▶ AIM OF THE EXERCISE:
Could you please find each line in the records that contains the word "will" and copy it?

▶ DATASET CONTENT:
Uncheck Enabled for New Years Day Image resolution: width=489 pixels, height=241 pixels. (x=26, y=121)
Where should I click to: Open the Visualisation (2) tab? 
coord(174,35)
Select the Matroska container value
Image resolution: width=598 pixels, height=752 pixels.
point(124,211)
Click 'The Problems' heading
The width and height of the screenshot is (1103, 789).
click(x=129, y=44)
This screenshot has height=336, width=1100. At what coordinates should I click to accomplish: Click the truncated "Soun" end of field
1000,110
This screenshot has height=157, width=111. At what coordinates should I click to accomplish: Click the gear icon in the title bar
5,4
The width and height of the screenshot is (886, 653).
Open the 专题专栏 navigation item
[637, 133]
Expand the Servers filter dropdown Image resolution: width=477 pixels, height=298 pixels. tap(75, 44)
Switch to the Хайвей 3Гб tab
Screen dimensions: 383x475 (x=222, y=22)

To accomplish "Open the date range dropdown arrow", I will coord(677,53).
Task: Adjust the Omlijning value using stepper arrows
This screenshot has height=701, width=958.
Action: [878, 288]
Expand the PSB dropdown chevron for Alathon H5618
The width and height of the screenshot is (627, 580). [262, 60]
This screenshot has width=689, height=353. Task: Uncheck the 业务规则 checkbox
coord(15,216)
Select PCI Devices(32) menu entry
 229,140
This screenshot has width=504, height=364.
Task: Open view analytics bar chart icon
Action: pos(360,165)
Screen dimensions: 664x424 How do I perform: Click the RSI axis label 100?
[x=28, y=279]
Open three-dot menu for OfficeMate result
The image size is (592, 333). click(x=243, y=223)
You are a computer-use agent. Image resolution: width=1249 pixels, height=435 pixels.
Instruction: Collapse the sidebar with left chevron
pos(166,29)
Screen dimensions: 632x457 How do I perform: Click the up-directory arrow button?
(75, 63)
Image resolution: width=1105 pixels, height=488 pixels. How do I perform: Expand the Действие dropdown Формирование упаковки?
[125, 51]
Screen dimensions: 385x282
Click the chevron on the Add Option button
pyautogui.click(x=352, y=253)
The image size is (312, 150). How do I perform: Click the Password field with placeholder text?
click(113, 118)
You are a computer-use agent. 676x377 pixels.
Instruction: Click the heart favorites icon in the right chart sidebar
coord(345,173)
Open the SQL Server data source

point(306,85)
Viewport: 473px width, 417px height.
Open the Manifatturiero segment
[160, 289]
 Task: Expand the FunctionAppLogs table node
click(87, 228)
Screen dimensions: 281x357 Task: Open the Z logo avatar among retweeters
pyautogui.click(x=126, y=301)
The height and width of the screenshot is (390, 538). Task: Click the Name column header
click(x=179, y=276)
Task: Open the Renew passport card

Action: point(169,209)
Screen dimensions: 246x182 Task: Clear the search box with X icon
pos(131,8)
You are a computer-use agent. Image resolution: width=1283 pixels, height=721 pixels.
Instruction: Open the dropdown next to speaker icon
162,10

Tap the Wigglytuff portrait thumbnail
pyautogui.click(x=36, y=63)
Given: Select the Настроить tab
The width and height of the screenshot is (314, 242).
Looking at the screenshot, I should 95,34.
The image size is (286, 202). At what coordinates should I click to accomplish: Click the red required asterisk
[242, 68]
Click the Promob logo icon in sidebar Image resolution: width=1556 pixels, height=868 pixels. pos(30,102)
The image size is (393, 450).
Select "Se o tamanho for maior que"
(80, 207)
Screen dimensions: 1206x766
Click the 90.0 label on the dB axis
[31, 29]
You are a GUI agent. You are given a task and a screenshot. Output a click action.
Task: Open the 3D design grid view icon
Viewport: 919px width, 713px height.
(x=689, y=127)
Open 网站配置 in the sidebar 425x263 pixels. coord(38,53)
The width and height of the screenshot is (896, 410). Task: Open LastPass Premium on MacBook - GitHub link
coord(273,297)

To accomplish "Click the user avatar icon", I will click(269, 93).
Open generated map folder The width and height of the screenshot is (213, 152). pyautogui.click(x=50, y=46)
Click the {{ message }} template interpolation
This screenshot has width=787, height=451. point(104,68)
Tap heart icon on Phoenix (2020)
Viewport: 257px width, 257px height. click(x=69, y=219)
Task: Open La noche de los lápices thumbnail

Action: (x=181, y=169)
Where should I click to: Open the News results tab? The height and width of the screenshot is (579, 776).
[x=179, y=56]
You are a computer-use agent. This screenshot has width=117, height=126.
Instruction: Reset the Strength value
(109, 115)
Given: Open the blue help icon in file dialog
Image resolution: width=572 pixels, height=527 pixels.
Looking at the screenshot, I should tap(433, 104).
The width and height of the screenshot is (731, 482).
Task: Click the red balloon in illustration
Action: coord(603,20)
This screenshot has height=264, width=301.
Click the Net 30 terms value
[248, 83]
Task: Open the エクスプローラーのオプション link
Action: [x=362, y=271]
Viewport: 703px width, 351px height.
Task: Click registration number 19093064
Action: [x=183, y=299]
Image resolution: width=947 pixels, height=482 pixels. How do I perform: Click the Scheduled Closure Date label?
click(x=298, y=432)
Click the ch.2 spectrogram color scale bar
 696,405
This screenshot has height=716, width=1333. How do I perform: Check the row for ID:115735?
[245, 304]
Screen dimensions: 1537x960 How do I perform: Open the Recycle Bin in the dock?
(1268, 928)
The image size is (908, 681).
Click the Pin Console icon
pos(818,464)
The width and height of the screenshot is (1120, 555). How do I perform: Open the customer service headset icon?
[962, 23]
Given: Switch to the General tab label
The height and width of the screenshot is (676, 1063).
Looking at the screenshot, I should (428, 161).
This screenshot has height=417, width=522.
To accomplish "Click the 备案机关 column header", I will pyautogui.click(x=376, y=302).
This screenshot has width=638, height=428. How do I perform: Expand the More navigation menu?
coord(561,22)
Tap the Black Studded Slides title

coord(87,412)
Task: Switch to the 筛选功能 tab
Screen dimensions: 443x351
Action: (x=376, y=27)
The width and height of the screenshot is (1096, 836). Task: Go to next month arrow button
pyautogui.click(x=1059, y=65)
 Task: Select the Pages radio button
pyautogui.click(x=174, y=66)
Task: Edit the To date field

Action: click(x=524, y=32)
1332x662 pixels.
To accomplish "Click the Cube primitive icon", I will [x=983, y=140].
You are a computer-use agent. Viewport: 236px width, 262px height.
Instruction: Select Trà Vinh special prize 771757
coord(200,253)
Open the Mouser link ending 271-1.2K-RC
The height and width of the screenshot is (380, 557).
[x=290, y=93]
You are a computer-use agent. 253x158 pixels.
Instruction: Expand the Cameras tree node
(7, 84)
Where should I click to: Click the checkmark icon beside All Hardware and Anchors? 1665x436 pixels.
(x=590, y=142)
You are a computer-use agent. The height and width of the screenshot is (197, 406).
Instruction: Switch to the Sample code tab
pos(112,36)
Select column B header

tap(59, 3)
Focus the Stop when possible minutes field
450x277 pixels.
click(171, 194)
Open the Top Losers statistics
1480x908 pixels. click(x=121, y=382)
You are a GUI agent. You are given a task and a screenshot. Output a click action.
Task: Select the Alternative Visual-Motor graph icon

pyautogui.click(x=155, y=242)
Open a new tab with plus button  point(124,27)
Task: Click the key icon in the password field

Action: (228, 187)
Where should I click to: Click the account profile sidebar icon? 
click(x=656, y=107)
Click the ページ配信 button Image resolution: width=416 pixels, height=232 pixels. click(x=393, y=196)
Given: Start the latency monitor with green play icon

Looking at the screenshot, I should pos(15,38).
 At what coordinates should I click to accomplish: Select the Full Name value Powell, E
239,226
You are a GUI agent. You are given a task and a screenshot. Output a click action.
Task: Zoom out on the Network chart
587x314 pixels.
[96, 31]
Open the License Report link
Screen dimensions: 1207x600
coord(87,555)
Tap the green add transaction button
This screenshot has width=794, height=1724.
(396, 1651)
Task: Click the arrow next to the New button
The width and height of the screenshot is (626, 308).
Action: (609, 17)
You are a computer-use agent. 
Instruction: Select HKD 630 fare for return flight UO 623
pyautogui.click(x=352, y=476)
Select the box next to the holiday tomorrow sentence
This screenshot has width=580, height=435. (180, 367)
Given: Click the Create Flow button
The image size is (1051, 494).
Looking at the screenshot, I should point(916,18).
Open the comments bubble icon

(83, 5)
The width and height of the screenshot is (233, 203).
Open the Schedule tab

▶ ANSWER SPACE:
To accomplish "Open the date range dropdown arrow", I will coord(677,53).
To accomplish "Click the user avatar icon", I will click(269, 93).
To accomplish "Click the 备案机关 column header", I will pyautogui.click(x=376, y=302).
To accomplish "Click the Cube primitive icon", I will [x=983, y=140].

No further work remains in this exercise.